We must do better for our environment and planet if we are to exist.

The Great Pacific Garbage Patch

Half of all plastics have been made in the last 15 years, growing from 2.3 million tons in 1950 to 448 million tons by 2015, and it continues to grow.

In 1977, Charles J. Moore, a boat captain and oceanographer, was returning from a boat race when he encountered a massive patch of floating plastic. Moore stated it took him seven days just to cross the patch. It is no wonder that the Great Pacific Garbage Patch has received the nickname the "Eighth Continent."

Moore was so distressed seeing the marine floating garbage that he started his own company, Algalita, in Long Beach, California. And in 2020, he founded the Moore Institute for Plastic Pollution Research. He is convinced we must change how we think and act before it's too late.

He further estimates that by 2050, 99% of birds will have plastic in their guts, along with turtles and fish. These microplastics are in the fish's guts, making them unsuitable for human consumption.

Charles Moore

Charles Moore

Great Pacific Garbage Patch

Great Pacific Garbage Patch

Ocean Garbage Patches

Although the Pacific Garbage Patch is the largest and most in the news, there are others:

  • North Atlantic Gyre
  • South Atlantic Gyre
  • South Pacific Gyre
  • Indian Ocean Gyre

A gyre is a system of circulating ocean currents, almost like a 'slingshot' whirlpool creating a mass. Plastics are not biodegradable but break down into smaller pieces. Each year eight million tons of plastic enter our oceans.

__Extracted records__:
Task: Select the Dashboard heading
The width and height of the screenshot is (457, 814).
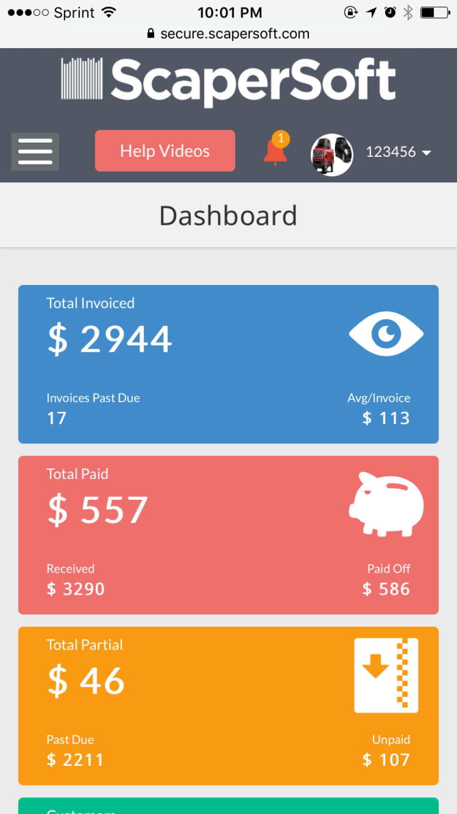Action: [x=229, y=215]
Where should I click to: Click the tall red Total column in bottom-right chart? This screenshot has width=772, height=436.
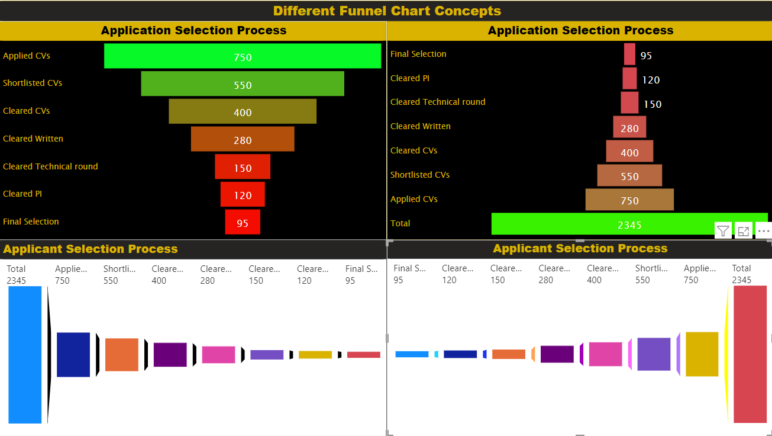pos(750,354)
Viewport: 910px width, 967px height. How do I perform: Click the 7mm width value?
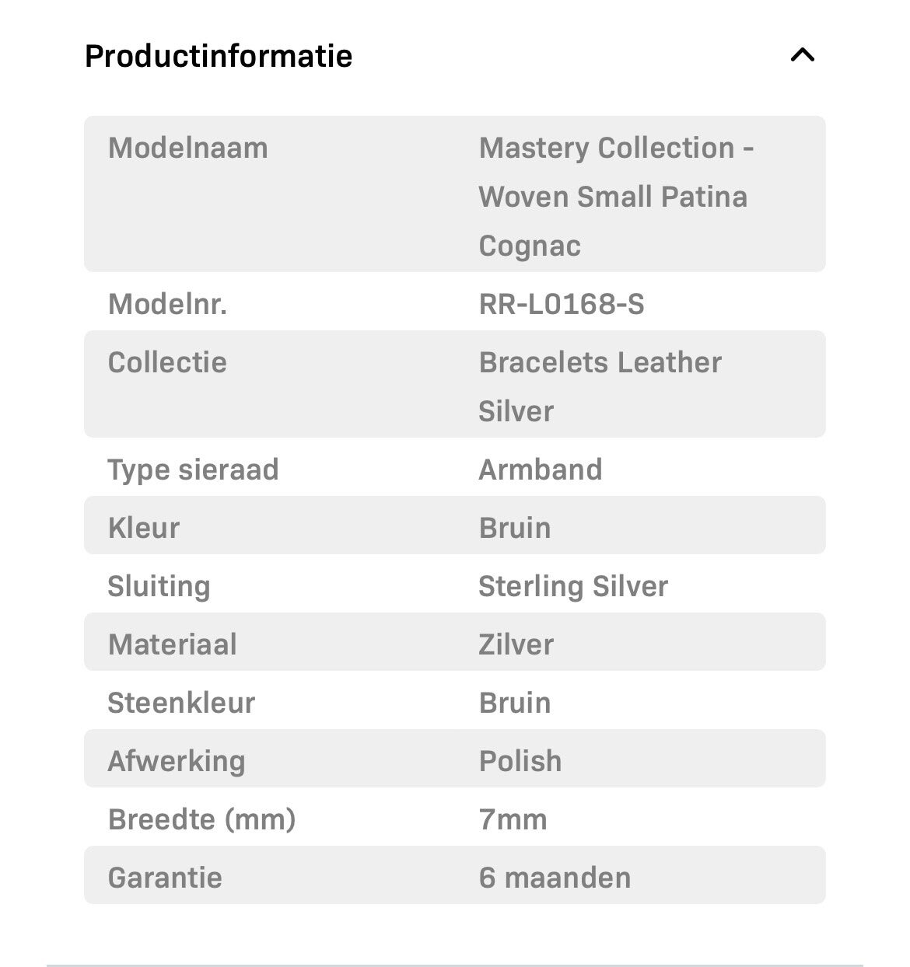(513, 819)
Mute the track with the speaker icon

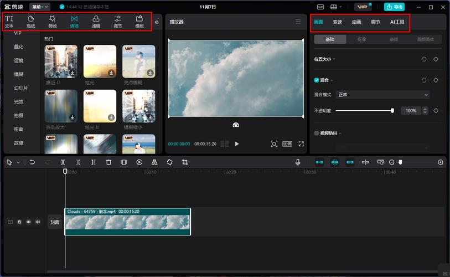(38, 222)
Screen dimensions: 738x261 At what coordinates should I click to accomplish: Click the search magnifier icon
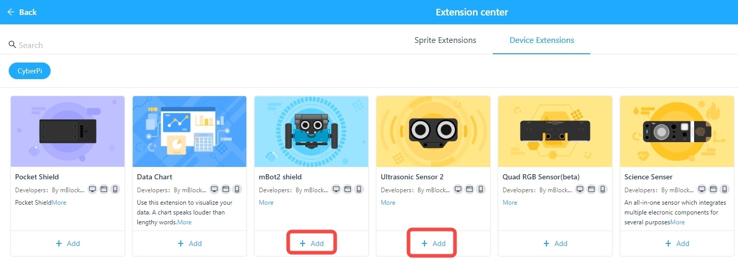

__Exercise tasks__:
**a)** Reproduce the garbage patch passage word for word, everything from "Moore was so" down to "it's too late.".
**b)** In the garbage patch passage, how many tons of plastic enter the oceans each year?

__Responses by task__:
**a)**
Moore was so distressed seeing the marine floating garbage that he started his own company, Algalita, in Long Beach, California. And in 2020, he founded the Moore Institute for Plastic Pollution Research. He is convinced we must change how we think and act before it's too late.

**b)** Eight million tons of plastic enter the oceans each year.